Cette fable n’a pas de source connue. Elle est dédiée à François, duc de La Rochefoucauld (voir note 1, infra). Une autre fable lui sera offert le Discours à M. de La Rochefoucauld » (livre 10, fable 14) ; une autre sera dédiée à sa nièce, Mlle de Sillery (« Tircis et Amarante », Livre VIII, fable 13). Il est probable que La Fontaine ait rencontré le duc chez l’ intendant général Fouquet, chez les Plessis-Guénéhaut au temps de Vaux ou encore chez les Liancourt.
Il s’agit du mythe de Narcisse revu par le fabuliste mais revue à l’envers. Alors que l’eau, telle un miroir, renvoie à Narcisse son image qui le pousse à se noyer, ici la beauté des « Maximes » n’attire l’homme que pour le désabuser.
Un homme qui s’aimait sans avoir de rivaux
Passait dans son esprit pour le plus beau du monde :
Il accusait toujours les miroirs d’être faux,
Vivant plus que content dans son erreur profonde.
Afin de le guérir, le sort officieux
Présentait partout à ses yeux
Les conseillers muets dont se servent nos dames :
Miroirs dans les logis, miroirs chez les marchands,
Miroirs aux poches des galands,
Miroirs aux ceintures des femmes.
Que fait notre Narcisse? Il se va confiner
Aux lieux les plus cachés qu’il peut s’imaginer,
N’osant plus des miroirs éprouver l’aventure.
Mais un canal, formé par une source pure,
Se trouve en ces lieux écartés:
Il s’y voit, il se fâche, et ses yeux irrités
Pensent apercevoir une chimère vaine.
Il fait tout ce qu’il peut pour éviter cette eau;
Mais quoi, le canal est si beau
Qu’il ne le quitte qu’avec peine.
On voit bien où je veux venir.
Je parle à tous; et cette erreur extrême
Est un mal que chacun se plaît d’entretenir.
Notre âme, c’est cet homme amoureux de lui-même ;
Tant de miroirs, ce sont les sottises d’autrui,
Miroirs, de nos défauts les peintres légitimes;
Et quant au canal, c’est celui
Que chacun sait, le livre des Maximes.
Pour Monsieur le Duc de La Rochefoucauld (1613-1680).
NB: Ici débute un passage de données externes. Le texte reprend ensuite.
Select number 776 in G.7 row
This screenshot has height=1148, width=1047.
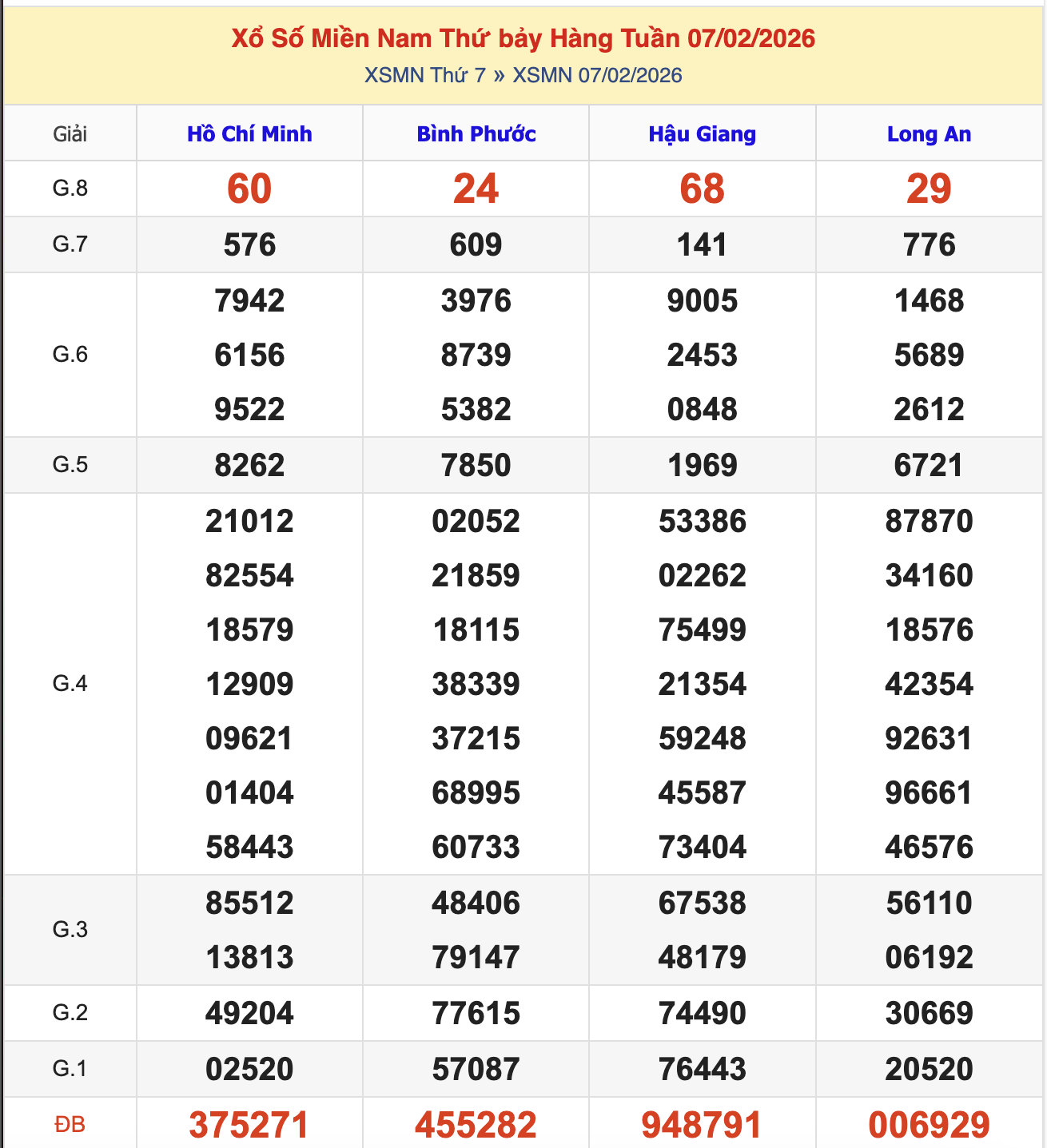(929, 244)
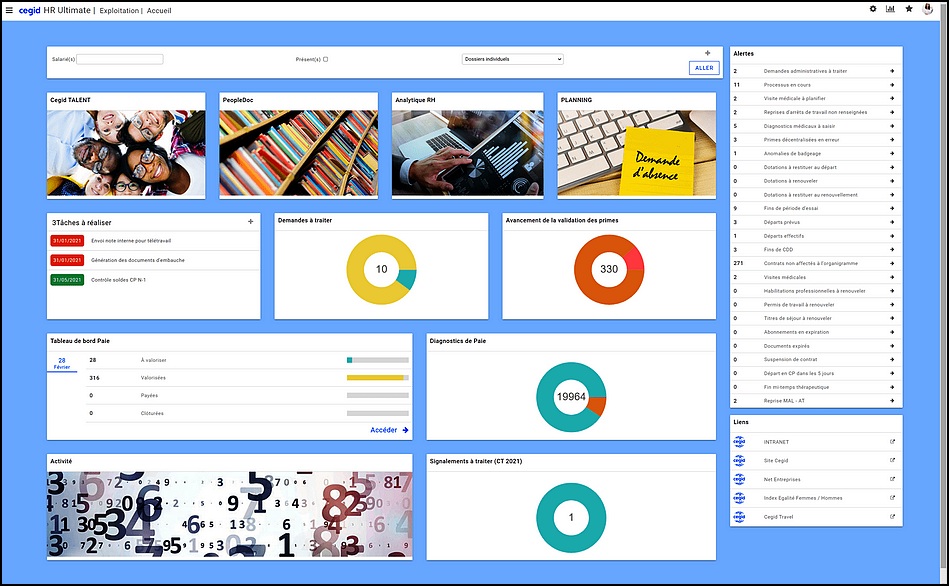The width and height of the screenshot is (949, 586).
Task: Open the INTRANET external link icon
Action: (x=892, y=442)

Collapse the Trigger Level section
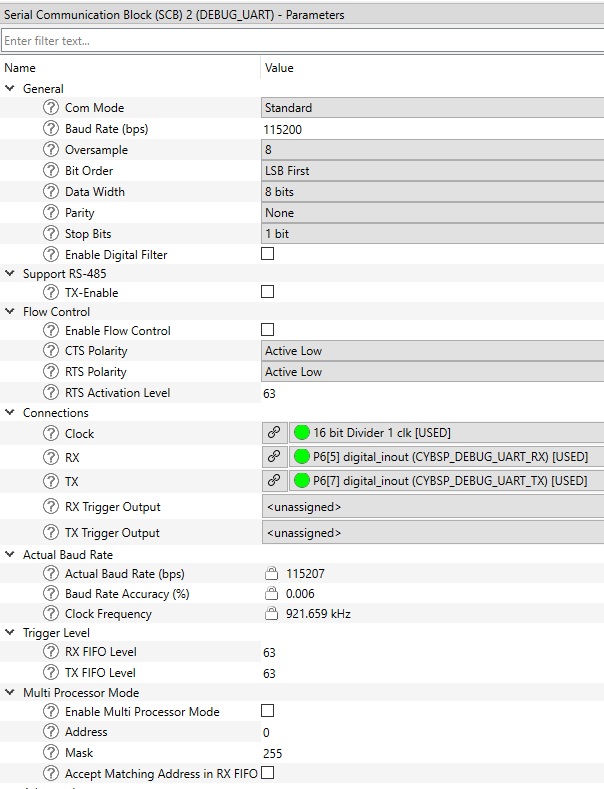coord(10,633)
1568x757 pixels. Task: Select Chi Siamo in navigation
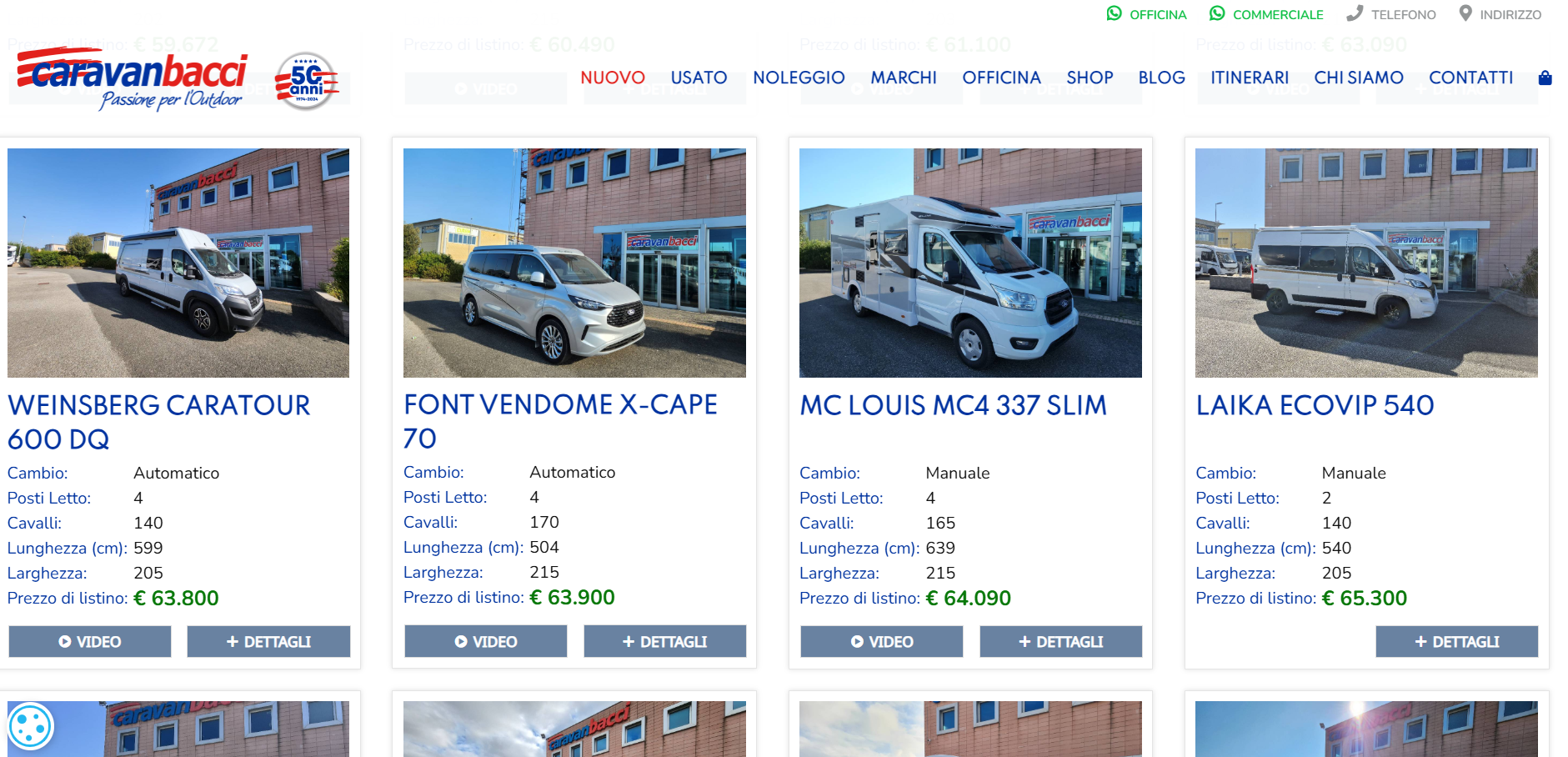(1359, 78)
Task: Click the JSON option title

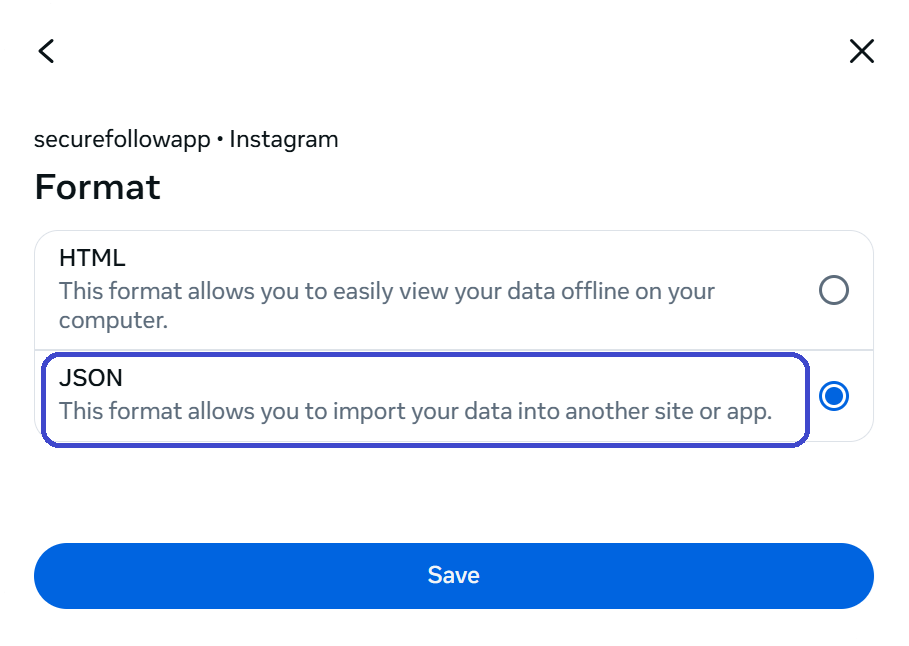Action: click(x=91, y=379)
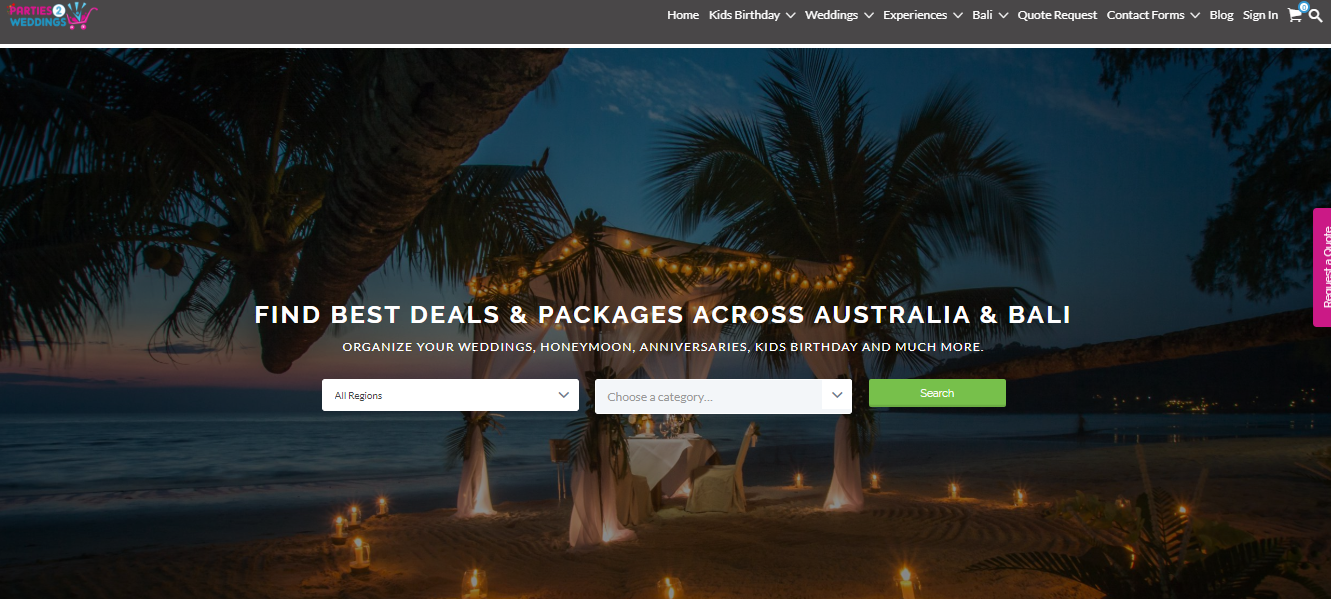Expand the Experiences menu chevron
The height and width of the screenshot is (599, 1331).
957,15
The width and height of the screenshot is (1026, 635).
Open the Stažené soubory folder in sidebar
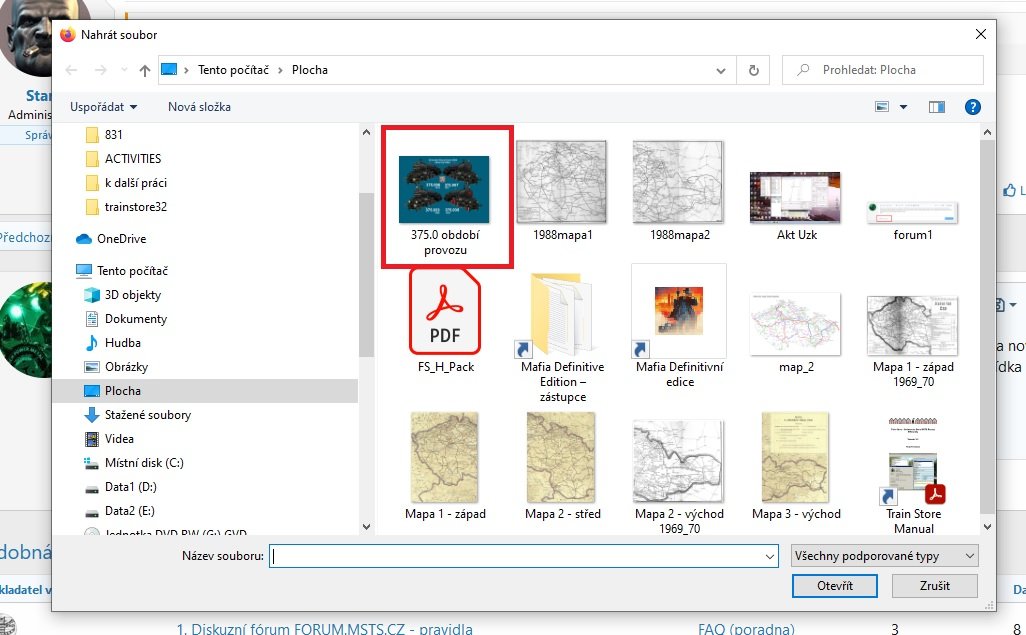click(x=147, y=415)
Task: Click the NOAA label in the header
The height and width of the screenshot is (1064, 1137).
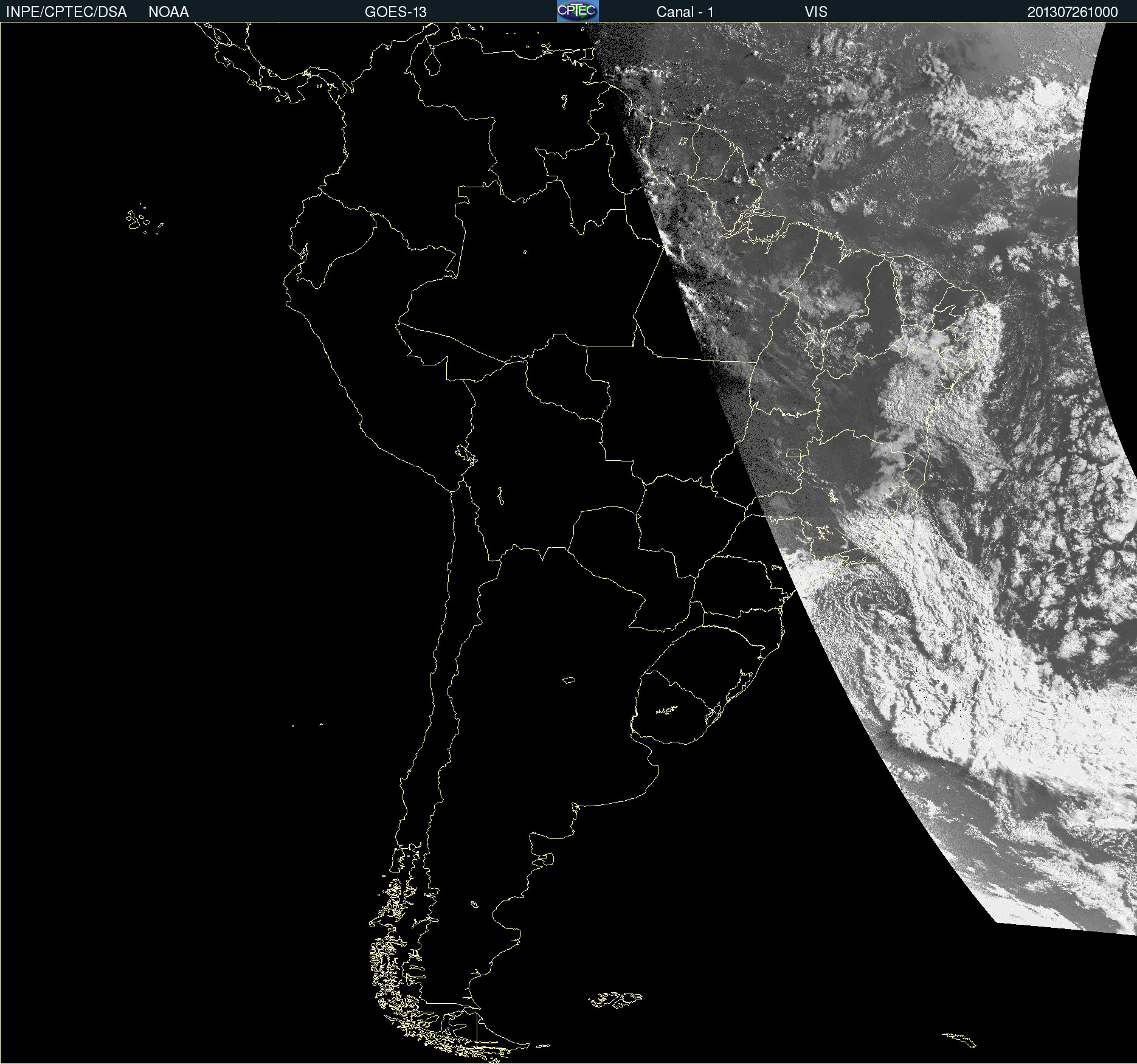Action: (x=168, y=12)
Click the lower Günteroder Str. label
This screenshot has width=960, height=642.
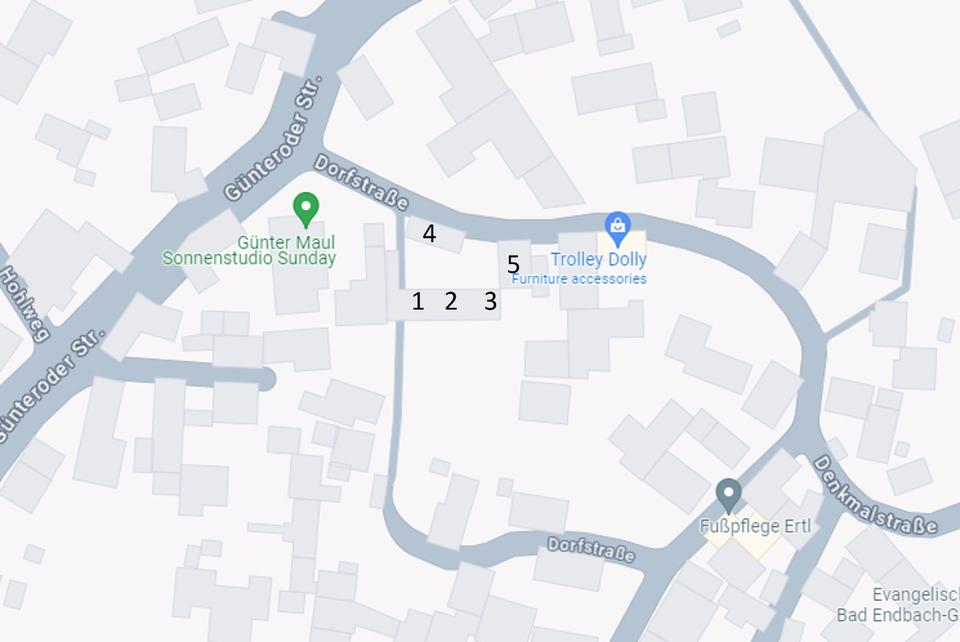(52, 386)
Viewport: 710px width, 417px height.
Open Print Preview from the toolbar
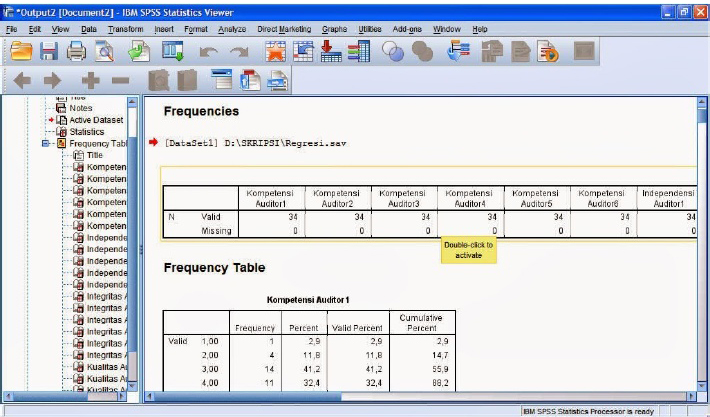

François de La Rochefoucauld-Liancourt fut, avec le prince de Condé, un des ardents frondeurs opposé à Mazarin. Il sera embastillé puis exilé sur ses terres de Poitou. Il est surtout connu aujourd’hui pour ses « Réflexions ou Sentences et Maximes morales » (1665) qui firent scandale par son pessimisme. La Fontaine fait allusion à ce livre dans le dernier vers de la fable.
Un homme qui s’aimait sans avoir de rivaux: Voir Horace « Quin sine rivali teque et tua solus amares. » (« Art poétique », vers 444).
Officieux: Qui rend des services, de bons offices.
Les conseillers muets: Les miroirs. Il s’agit d’une métaphore empruntée aux Précieuses.
Galand: Au XVIIème, s’écrit avec t ou d. Vaugelas proposait d’écrire « galand » pour un « gaillard un peu fripon» et « galant » pour celui « qui fait sa cour ». A propos de cette mode du miroir à la ceinture des hommes, René le Pays n’ écrit-il pas « Je gage, madame, que pendant les deux heures qu’il fut avec vous, il tira pour le moins six fois son petit miroir de poche. » «Amitiés, amours et amourettes », livre III, lettre 23).
Aux ceintures.Le grand Corneille attestait lui aussi d’une telle mode chez les femmes dans « La Place royale », acte II, scène 11
Eprouver l’aventure: N’osait plus prendre le risque (l’aventure) de se regarder dans les miroirs.
Vaine: création imaginaire. La chimère représentait à l’origine un monstre mythologique vaincu par Bellérophon.